Problem statement
Which lines of the entries below include "will"? List them all.

-- Input data follows --

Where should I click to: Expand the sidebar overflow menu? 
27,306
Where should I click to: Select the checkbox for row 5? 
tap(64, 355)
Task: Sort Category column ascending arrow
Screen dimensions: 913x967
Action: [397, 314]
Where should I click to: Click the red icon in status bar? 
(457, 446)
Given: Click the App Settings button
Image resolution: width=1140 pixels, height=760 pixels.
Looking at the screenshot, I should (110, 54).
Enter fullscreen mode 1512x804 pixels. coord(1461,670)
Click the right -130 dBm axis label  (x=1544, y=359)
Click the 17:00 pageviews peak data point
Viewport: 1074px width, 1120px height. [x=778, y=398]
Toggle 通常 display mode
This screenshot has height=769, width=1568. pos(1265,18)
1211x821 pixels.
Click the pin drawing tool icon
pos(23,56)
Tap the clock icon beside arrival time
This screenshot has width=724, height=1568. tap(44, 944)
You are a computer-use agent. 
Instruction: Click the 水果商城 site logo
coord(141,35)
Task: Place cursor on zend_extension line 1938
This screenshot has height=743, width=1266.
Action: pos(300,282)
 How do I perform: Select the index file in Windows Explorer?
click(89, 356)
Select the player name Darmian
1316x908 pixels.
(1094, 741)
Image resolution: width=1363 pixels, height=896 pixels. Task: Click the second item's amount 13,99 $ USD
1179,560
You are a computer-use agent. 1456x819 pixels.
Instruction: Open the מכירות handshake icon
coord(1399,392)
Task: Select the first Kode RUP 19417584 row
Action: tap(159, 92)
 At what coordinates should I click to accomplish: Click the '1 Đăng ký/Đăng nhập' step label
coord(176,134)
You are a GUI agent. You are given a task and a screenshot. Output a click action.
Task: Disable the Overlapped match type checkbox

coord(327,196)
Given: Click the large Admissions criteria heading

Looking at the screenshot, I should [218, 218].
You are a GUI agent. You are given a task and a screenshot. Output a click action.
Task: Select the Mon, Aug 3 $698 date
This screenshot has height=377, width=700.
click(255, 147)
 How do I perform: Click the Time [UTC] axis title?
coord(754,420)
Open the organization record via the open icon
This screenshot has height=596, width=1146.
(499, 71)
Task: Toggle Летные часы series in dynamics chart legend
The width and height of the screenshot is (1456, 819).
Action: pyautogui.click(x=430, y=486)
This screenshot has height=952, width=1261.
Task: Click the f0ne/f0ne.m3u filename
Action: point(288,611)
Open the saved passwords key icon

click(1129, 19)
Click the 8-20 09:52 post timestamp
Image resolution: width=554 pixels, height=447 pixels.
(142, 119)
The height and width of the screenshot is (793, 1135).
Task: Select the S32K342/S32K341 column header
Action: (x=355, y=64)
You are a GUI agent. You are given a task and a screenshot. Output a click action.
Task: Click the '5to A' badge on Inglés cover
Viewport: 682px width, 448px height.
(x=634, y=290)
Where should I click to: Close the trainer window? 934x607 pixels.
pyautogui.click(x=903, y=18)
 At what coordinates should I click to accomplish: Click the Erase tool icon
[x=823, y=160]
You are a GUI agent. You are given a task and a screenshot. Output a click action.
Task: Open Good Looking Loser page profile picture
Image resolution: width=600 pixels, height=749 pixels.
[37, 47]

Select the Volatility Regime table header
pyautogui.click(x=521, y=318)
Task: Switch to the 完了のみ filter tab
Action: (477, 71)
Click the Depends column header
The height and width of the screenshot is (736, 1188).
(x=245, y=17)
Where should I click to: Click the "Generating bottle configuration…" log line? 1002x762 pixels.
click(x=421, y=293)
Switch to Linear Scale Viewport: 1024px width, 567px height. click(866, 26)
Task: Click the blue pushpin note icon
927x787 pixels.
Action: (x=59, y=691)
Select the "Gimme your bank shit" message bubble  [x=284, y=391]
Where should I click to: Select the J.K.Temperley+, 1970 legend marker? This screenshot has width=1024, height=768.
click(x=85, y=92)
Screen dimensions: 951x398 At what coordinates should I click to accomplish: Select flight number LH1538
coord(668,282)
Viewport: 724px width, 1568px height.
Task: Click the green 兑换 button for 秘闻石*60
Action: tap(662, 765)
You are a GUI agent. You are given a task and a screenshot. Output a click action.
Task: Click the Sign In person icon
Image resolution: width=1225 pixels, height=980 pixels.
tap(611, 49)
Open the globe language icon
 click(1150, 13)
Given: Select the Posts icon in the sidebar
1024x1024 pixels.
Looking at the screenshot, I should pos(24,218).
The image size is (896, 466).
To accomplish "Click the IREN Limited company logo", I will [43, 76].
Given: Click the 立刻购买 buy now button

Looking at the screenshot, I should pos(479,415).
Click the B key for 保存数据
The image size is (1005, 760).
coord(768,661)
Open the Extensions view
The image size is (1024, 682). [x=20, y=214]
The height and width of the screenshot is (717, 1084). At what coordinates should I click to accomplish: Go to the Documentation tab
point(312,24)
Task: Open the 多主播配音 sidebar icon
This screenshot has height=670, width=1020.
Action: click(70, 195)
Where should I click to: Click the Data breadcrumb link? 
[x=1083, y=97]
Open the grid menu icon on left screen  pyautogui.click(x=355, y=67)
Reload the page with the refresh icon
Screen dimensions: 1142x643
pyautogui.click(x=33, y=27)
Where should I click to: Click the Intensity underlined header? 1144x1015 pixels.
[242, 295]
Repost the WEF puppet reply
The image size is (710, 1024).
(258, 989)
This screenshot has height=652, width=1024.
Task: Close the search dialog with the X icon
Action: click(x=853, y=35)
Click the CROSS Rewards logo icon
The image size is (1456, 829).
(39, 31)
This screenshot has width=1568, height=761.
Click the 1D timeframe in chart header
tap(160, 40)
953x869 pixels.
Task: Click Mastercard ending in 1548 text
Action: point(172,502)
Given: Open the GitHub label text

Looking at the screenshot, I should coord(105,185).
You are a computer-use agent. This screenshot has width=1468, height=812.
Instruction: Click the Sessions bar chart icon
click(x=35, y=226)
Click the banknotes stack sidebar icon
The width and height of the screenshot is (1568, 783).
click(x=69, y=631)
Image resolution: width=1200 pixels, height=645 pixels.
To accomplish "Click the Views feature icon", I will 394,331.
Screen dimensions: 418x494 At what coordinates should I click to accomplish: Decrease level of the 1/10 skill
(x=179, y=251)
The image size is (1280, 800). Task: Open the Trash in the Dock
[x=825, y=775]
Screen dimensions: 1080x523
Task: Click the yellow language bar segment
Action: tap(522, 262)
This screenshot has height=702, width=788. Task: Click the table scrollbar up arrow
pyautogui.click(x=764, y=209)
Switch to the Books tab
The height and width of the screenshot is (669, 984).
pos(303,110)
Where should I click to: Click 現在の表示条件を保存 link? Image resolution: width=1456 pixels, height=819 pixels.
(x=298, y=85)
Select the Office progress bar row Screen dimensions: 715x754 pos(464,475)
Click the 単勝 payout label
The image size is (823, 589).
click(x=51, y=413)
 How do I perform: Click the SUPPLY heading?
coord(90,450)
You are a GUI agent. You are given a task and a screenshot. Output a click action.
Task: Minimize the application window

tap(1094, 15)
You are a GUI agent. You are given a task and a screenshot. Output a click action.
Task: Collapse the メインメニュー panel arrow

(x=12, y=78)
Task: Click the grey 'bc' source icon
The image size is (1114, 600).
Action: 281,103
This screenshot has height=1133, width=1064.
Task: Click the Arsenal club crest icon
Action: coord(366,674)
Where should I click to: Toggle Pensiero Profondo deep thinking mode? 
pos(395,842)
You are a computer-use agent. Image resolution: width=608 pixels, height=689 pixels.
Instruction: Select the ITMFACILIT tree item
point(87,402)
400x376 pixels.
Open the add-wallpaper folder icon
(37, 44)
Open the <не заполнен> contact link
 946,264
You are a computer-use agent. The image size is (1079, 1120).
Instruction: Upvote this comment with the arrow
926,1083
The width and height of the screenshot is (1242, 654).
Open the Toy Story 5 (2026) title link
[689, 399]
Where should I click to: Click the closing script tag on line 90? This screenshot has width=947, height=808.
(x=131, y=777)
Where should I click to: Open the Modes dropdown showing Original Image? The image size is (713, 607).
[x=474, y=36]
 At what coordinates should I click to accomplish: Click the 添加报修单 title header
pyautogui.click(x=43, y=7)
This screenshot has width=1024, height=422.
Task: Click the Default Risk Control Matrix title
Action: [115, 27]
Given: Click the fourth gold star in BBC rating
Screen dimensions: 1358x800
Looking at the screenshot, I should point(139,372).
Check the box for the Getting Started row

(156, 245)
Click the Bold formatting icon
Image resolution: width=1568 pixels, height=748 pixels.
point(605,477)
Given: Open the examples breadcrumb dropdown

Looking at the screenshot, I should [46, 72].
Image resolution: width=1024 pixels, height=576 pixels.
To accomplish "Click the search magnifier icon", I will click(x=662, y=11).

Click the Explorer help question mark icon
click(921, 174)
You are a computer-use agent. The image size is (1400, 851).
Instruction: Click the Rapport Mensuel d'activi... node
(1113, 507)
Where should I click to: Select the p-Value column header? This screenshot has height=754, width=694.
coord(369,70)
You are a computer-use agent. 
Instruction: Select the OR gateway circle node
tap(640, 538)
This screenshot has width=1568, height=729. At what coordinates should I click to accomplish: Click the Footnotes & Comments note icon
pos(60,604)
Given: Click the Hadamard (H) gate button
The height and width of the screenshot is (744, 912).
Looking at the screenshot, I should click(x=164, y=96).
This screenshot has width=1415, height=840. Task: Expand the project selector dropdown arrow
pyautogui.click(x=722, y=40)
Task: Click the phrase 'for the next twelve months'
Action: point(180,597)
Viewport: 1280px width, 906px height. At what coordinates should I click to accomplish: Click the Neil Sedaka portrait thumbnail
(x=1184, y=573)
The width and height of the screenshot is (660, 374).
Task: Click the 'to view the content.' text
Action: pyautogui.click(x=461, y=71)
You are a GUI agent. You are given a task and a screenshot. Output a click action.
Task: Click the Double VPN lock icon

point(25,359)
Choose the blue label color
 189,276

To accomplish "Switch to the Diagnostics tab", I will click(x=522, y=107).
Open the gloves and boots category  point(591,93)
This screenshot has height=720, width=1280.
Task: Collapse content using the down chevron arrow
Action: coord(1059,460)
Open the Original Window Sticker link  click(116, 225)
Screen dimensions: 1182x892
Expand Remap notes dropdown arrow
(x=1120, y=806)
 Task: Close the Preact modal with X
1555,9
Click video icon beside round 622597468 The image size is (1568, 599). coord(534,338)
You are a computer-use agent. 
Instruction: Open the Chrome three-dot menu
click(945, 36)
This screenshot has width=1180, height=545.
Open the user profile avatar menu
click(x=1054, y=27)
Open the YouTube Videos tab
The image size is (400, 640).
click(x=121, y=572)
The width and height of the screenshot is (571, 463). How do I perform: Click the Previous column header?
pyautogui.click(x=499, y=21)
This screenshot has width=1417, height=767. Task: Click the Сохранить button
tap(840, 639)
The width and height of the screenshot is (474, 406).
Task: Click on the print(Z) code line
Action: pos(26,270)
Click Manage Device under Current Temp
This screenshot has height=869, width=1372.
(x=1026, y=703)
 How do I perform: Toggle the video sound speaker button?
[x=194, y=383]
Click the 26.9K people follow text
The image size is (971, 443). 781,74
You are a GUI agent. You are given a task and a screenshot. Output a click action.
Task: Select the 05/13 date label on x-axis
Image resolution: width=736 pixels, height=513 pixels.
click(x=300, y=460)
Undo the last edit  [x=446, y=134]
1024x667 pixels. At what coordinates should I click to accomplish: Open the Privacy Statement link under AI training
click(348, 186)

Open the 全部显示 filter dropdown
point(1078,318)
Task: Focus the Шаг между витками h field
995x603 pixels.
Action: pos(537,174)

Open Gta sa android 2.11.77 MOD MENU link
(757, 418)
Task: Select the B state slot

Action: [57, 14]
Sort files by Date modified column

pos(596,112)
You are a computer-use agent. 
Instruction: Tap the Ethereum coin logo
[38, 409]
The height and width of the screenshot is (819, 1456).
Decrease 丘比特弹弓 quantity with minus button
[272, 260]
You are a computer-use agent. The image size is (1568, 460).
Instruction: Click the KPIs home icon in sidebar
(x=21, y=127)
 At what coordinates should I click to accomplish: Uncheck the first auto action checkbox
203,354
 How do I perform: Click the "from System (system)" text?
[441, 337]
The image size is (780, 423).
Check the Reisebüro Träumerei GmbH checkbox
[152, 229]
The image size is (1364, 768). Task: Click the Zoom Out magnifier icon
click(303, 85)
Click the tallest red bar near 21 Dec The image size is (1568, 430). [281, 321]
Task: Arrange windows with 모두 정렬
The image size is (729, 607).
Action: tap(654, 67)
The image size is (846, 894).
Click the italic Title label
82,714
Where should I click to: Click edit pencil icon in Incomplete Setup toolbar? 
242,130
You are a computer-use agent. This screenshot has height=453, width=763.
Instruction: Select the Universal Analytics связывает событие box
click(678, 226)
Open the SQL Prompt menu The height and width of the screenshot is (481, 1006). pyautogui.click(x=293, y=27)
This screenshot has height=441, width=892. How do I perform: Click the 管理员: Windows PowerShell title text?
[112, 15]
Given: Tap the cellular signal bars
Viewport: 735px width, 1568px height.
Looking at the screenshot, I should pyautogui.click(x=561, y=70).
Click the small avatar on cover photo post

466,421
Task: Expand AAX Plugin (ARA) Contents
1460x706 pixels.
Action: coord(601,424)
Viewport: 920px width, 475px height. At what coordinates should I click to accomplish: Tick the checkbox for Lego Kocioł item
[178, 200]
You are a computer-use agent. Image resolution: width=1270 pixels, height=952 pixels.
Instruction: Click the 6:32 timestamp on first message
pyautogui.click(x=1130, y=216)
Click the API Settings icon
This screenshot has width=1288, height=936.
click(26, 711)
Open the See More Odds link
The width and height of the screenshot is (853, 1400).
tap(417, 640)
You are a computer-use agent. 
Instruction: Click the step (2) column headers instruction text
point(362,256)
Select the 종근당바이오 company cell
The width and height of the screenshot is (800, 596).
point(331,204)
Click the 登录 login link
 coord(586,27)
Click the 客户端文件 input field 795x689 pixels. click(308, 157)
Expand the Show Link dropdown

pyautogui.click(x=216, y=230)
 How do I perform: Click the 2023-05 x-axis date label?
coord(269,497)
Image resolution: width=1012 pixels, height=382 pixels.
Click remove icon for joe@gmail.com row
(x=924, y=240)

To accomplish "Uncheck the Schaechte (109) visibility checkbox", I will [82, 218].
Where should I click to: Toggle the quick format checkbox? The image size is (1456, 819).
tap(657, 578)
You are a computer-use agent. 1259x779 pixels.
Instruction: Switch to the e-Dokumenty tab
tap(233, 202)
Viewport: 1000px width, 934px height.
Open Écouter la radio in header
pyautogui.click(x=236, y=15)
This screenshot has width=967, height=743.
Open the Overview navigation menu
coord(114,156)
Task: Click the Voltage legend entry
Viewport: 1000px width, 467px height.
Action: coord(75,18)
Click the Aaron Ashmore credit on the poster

-- Input data concluded --

Answer to this problem
To accomplish "Click the IREN Limited company logo", I will [43, 76].
To accomplish "Click the Views feature icon", I will 394,331.
To accomplish "Click the search magnifier icon", I will click(x=662, y=11).
To accomplish "Switch to the Diagnostics tab", I will click(x=522, y=107).
To accomplish "Uncheck the Schaechte (109) visibility checkbox", I will [82, 218].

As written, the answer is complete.